Ash Gomez investigates whether stunning graphics and new technology actually produces better games.
Technology continues to advance to the point that it can be difficult to keep up with it. In terms of video games, technological advances have contributed to exponentially better graphics. It is easy to see the difference in quality between a title released this year and one from a decade ago. But do these graphics make for a better playing experience?
The newest title in a game series will always be the most aesthetically pleasing one, as is the case for Breath of the Wild and Red Dead Redemption 2. It makes sense that the game studios behind these titles want to show improvement from the previous release, and these differences in appearance act as markers to exhibit how far gaming technology has come.
good visuals cannot save a bad game, but a good game can overcome bad visuals.
However, big-budget titles are not always the most popular ones. With the amount of games on the market that have stunning graphics, it is interesting to note the cult following of games with more simplistic designs. Titles like Undertale and Celeste boast relatively simple graphics, but are some of the most popular games of the past years. Of course, simple design still requires hard work, and the artwork behind these games are definitely impressive. There is a clear difference between the graphics of these games and the quality found in titles with huge budgets.
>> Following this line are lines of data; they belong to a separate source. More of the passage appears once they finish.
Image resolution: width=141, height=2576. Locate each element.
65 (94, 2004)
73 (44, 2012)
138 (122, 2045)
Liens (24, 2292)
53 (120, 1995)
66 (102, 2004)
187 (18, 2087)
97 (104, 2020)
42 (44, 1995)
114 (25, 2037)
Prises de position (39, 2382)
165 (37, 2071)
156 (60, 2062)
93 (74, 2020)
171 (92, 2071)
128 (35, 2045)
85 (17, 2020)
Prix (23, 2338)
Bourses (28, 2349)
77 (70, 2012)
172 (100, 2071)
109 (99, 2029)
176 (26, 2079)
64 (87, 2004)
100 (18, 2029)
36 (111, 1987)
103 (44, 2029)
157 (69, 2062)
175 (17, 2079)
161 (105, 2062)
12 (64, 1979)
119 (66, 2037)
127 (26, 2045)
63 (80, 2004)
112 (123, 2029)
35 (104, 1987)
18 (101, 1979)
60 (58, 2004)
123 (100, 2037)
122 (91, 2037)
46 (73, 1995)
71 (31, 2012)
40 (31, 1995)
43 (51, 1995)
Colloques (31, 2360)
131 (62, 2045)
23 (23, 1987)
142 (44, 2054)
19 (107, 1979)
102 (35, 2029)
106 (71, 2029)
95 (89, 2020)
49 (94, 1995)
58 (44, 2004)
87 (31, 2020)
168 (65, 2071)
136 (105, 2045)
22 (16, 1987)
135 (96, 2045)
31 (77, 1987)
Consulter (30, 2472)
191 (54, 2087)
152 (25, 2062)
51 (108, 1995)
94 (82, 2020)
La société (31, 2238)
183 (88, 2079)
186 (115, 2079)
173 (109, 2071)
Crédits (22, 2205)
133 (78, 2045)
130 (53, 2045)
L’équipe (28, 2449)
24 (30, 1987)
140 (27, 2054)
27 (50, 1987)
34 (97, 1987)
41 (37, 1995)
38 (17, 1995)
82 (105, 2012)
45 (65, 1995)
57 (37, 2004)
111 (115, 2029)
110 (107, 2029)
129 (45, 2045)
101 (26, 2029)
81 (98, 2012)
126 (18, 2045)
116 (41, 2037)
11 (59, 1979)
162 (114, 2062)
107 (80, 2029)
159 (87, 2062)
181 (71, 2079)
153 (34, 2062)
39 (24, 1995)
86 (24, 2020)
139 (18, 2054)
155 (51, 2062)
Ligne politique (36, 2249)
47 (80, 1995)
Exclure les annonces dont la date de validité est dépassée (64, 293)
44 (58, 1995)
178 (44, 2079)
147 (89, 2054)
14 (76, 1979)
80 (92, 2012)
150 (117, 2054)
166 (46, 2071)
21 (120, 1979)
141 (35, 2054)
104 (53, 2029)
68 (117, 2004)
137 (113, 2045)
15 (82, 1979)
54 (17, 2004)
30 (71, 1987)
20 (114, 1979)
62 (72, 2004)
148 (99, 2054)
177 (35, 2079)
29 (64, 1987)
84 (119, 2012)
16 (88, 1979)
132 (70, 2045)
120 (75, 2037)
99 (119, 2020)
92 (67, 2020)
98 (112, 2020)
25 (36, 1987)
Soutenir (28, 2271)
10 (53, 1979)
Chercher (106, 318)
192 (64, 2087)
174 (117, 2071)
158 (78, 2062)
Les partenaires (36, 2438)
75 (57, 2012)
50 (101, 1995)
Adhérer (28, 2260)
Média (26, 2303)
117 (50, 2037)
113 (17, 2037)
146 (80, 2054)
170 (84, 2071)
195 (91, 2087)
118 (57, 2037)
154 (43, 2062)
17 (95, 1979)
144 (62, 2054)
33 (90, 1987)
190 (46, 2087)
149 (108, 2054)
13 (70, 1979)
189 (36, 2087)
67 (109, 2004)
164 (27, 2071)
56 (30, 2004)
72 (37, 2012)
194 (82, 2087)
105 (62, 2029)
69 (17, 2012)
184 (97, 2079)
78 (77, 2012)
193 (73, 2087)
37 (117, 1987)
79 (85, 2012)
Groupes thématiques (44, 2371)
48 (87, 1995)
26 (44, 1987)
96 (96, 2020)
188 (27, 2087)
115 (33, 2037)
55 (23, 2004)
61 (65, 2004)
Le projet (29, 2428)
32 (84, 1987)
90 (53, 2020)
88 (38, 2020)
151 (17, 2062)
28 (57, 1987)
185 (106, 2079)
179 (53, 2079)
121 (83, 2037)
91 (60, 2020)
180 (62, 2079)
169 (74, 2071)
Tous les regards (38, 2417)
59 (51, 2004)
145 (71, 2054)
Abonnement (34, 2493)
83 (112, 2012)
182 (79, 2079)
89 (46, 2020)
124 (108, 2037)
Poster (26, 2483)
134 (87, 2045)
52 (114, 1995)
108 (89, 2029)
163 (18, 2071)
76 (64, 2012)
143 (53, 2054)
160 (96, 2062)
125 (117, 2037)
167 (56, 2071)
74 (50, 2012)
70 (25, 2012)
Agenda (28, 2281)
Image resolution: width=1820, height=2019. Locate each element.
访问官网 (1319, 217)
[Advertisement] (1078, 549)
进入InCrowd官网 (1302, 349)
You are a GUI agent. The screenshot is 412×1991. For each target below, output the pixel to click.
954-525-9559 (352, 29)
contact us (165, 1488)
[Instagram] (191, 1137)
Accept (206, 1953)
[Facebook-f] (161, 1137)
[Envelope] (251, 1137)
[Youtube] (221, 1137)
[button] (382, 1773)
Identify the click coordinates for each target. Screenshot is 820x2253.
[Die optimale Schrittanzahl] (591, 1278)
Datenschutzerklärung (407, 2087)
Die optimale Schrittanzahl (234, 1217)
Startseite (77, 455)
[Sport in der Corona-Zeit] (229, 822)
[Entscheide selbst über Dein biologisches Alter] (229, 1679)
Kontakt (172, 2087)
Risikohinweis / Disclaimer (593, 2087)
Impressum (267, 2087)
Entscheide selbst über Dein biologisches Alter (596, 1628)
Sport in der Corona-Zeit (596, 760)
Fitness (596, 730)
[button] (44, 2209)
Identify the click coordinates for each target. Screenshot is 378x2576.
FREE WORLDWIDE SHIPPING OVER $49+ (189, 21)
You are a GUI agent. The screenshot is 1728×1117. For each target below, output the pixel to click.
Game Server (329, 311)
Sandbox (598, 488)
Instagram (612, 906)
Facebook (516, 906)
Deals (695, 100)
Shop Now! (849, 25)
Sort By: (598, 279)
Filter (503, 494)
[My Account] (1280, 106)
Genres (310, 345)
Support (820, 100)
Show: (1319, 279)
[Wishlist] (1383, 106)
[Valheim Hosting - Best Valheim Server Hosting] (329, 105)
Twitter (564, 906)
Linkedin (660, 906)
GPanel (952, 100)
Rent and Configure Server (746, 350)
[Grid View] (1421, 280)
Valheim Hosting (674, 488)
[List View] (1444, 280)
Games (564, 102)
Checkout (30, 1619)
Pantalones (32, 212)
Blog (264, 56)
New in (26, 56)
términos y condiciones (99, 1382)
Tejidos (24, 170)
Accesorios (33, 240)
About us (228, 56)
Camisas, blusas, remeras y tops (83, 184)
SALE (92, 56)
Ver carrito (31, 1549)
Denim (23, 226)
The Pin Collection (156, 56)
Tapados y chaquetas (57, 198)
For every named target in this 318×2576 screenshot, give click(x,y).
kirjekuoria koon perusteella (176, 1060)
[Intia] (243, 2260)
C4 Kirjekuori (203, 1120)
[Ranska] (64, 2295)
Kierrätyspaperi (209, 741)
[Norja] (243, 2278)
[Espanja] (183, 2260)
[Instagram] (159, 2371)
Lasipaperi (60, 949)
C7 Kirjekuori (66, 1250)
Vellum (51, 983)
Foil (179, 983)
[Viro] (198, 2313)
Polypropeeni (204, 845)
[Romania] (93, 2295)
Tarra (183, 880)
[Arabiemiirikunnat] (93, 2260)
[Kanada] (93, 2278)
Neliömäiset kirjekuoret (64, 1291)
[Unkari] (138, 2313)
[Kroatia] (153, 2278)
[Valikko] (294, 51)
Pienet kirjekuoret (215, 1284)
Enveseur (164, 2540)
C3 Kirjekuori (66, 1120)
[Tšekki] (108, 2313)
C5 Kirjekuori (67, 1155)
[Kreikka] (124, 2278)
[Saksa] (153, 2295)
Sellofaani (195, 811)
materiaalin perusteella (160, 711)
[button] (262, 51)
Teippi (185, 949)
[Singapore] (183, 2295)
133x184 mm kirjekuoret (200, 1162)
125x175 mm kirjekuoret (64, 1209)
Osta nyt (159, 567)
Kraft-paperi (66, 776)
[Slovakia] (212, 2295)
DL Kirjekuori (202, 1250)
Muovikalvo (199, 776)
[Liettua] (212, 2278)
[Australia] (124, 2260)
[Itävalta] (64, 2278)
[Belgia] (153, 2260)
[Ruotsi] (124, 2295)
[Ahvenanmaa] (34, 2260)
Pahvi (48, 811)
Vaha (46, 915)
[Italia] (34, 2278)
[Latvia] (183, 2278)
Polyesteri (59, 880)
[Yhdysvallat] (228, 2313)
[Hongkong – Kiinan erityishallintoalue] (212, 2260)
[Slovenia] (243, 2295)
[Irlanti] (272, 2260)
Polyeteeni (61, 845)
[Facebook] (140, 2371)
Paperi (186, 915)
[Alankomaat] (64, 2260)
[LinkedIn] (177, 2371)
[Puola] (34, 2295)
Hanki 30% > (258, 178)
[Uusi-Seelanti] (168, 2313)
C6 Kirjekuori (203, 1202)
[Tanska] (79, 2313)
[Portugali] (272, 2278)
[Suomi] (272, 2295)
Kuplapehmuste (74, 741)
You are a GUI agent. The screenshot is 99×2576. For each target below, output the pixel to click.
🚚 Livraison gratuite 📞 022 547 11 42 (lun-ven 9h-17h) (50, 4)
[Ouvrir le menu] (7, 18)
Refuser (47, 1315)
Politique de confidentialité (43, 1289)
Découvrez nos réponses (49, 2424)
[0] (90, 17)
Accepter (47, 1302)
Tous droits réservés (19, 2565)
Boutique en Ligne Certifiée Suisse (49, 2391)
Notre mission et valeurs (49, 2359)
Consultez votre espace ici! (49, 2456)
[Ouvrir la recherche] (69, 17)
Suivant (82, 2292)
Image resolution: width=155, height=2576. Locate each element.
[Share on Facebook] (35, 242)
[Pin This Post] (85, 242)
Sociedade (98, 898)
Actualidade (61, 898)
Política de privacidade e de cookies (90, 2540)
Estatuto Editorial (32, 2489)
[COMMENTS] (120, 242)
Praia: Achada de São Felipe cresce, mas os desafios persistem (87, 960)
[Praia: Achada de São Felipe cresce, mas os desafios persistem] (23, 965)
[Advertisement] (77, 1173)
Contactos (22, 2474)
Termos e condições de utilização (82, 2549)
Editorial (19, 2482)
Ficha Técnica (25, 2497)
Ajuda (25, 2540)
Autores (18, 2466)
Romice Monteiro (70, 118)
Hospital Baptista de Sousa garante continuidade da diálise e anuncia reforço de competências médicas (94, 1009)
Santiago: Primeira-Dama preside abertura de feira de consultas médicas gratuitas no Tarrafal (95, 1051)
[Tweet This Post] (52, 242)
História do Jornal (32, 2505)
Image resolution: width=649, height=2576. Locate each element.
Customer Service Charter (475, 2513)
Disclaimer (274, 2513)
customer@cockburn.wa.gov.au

Next there’s games with objectively bad design, like Minecraft. The designs are so jarring that most players will download a texture pack to override every single feature of the “vanilla” game in order to make it appealing to look at. Yet Minecraft is one of the most popular games of all time.
Games can also feature incredible design but are ruined by lackluster gameplay, as is the case for Alice Madness Returns. This dark spin on a classic children’s story is visually stunning, but the mechanics are shallow and boring. This just shows that good visuals cannot save a bad game, but a good game can overcome bad visuals.
Furthermore, the games market is constantly rushing to find the next facet of technology that will take off. When the Nintendo Wii introduced the use of a player’s movements to facilitate gameplay, the market wrongly assumed that the technology itself was responsible for the success. The Wii simply paired this new play style with fun titles, which cannot be said for the failure of the Xbox Kinect.
A similar situation seems to be happening with virtual and augmented reality. Studios assume that the novelty of the technology is enough to sell it. While there have been some interesting virtual reality (VR) releases, nothing has been fun enough to make VR technology a household occurrence. The VR gaming scene serves as little more than a gimmick for the players who shell out enough money to purchase the technology. Typically, the players who can afford VR headsets are the ones who have impressive gaming collections, and they will usually go back to their other games after the novelty of VR wears off.
Until AR is integrated into a fun title and completely necessary for the overall mechanics of the gameplay, it serves as little more than an interesting but undemanded technology.
In a similar vein, augmented reality (AR) was popularised through Pokemon Go, which resulted in many awful knock-offs attempting to capitalize on the concept. These releases were the result of a misunderstanding about why Pokemon Go was such a hit. Most of its players turned off the AR settings in order to preserve battle life, making the technology unnecessary. The truth is that people liked the idea of an accessible Pokemon title, and the use of AR was just a bonus feature. Until AR is integrated into a fun title and completely necessary for the overall mechanics of the gameplay, it serves as little more than an interesting but undemanded technology.
Sometimes it seems that gaming studios are searching so desperately for the next technological breakthrough that they forget to make games fun. It is a shame that these companies have become so far removed from the one aspect of games that all players truly want. This lapse in judgement can largely be attributed to the competition between gaming studios, wherein the first company to successfully introduce new technology tends to be the biggest profitter of it. This causes companies to become so hyper focused on what could take off, that they forget that entertainment is the most important selling point for a game. If only studios could recognize that many players are still satisfied with a glorified Lego simulation like Minecraft, maybe they could realize that the fancy technology and graphics don’t matter.